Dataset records
=-=-=-=-=

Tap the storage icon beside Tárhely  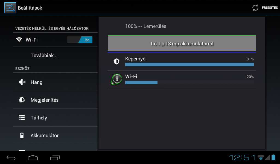[x=22, y=118]
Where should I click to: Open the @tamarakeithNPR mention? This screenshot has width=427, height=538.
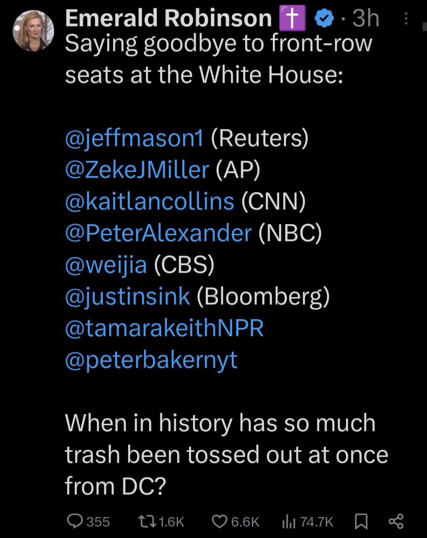click(164, 328)
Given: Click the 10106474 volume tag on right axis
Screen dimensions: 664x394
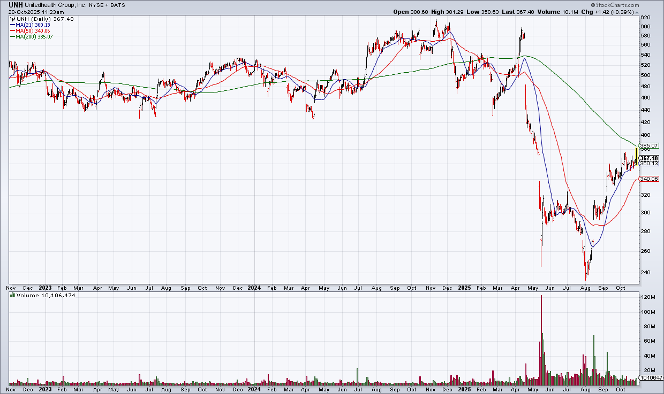Looking at the screenshot, I should point(652,378).
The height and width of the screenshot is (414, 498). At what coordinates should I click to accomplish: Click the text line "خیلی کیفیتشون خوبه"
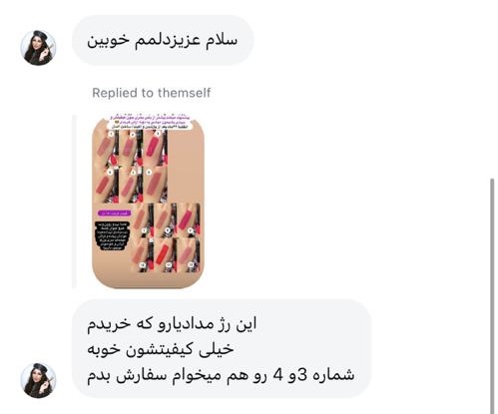click(x=161, y=350)
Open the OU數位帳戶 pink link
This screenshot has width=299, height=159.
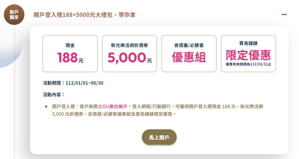tap(115, 106)
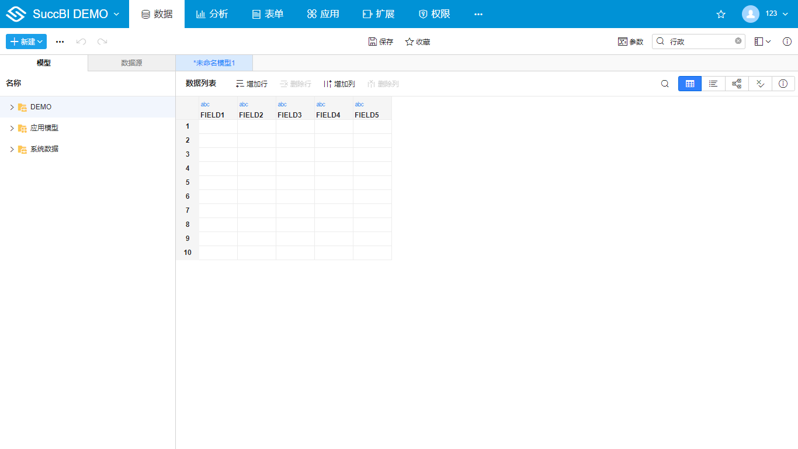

=-=-=-=-=

WHAT THIS TASK INVOLVES: With the pictures left out, copy exactly the lines from the line holding "Given: Click the" through the final line of the records, including both.

EXERCISE SOLUTION:
Given: Click the 10106474 volume tag on right axis
Screen dimensions: 664x394
Looking at the screenshot, I should point(652,378).
The height and width of the screenshot is (414, 498). At what coordinates should I click to accomplish: Click the text line "خیلی کیفیتشون خوبه"
click(x=161, y=350)
Open the OU數位帳戶 pink link
This screenshot has width=299, height=159.
tap(115, 106)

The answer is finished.